The percentage of bound neodymium ions varied from 24% up to 60 %, the mean value amounted to 40%. For the highest initial concentration of 50 µM, 64 mg neodymium was bound per 1 g of cell dry weight during incubation. It is expected that higher concentrations of neodymium would lead to the mass of bound neodymium to be elevated even further as saturation did not seem to occur yet. However, the calibration curve stops showing linearity for higher concentrations.

In conclusion, the mass of bound neodymium ions exhibits a direct correlation with the initial neodymium concentration and notably varies between cells that express LanM on their surface and those that do not. Mutant cells expressing LanM on their surface are capable of binding higher amounts of Nd than cells only expressing the pYD1 construct.

We were able to identify one sequence potentially able to bind neodymium.
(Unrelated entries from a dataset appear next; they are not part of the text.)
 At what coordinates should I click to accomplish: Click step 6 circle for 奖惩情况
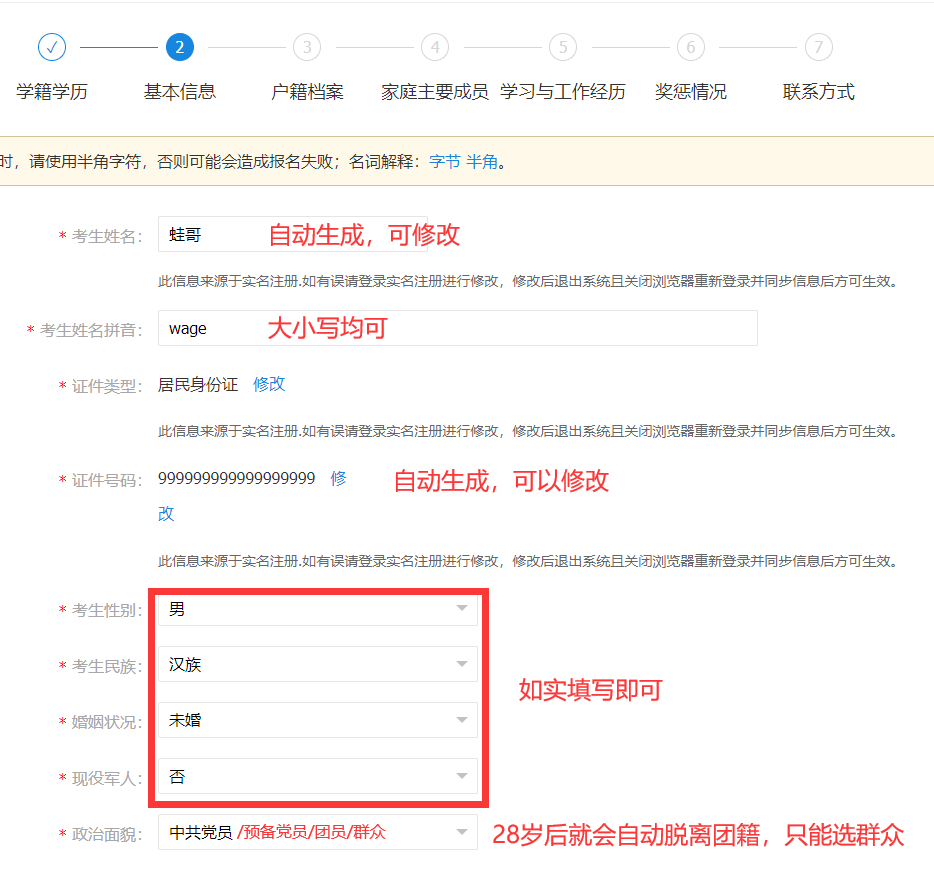(690, 47)
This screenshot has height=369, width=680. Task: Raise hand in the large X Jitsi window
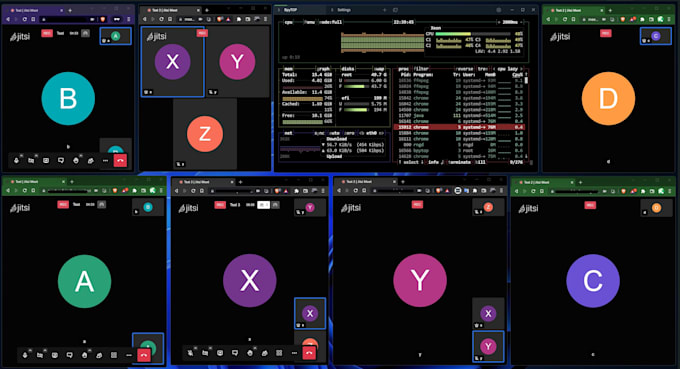pos(250,353)
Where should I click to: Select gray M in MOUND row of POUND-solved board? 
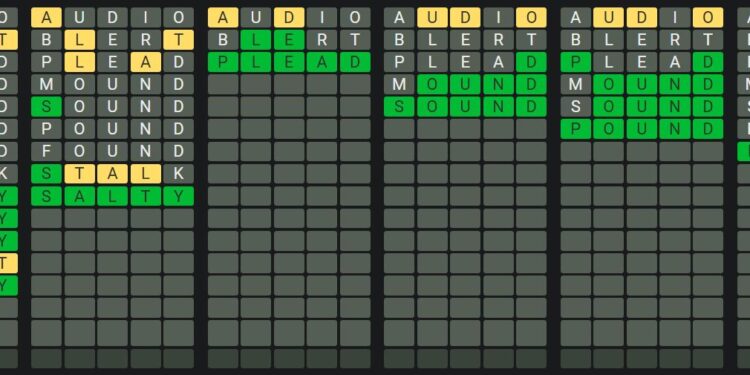point(575,85)
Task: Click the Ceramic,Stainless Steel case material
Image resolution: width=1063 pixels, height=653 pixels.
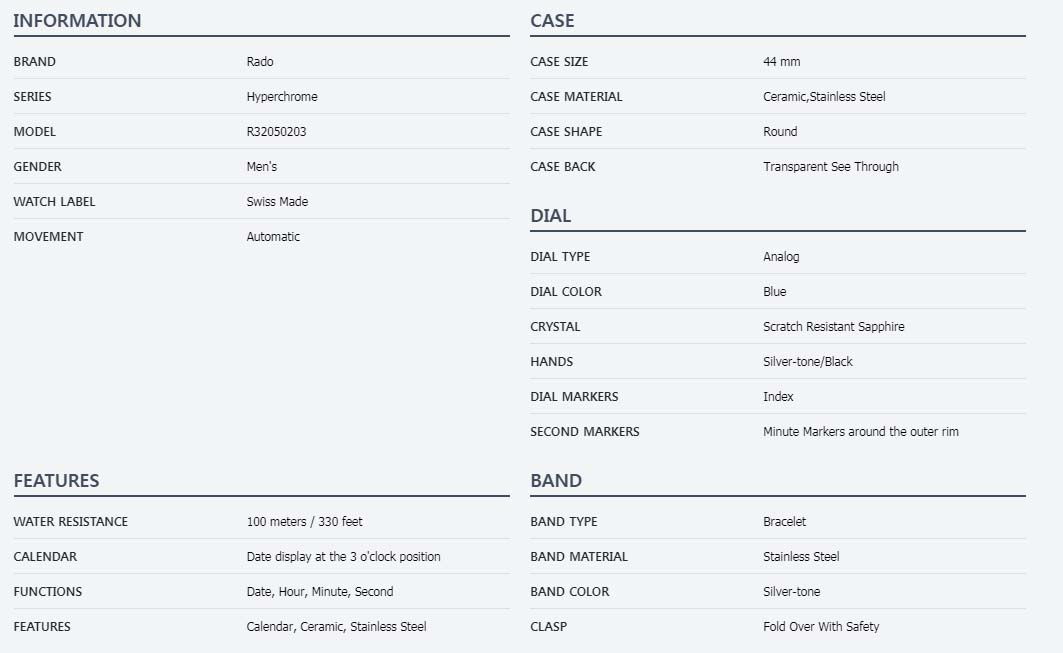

The relatively low number of new sequences is only due to our limited capacity of sequencing new colonies. We have isolated a great number of additional positive colonies which could be used to gain additional lanthanide-binding sequences, e.g., via next generation sequencing methods.

These new sequences could prove to be a great source of novel lanthanide-binding peptides potentially applicable for rare earth elements recycling. To confirm and characterize their ability to bind to neodymium and other lanthanides effectively, additional experiments that specifically assess their binding capabilities, similar to those showcased in our evaluation of peptides for bioleaching applications, are necessary to be carried out.
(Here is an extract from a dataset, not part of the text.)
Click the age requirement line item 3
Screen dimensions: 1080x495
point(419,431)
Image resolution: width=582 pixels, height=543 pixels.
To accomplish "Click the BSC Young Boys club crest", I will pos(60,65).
Simultaneously, we would need to continue our protein evaluation process, to identify new lanthanide binding sequences. The first logical step would be the testing of the novel sequences, we were able to identify with our phage display. To develop a fully functional fungal filtration system, it would be crucial to find suitable peptide candidates capable of withstanding prolonged exposure to acidic environments.

In summary, we have achieved all major goals we set for our laboratory work, laying the necessary groundwork for the creation of a unique approach to the recycling of rare earth elements from electronic wastes. Besides this major achievement, we were also able to create an experimental framework for other groups to expand and conduct their own experiments upon.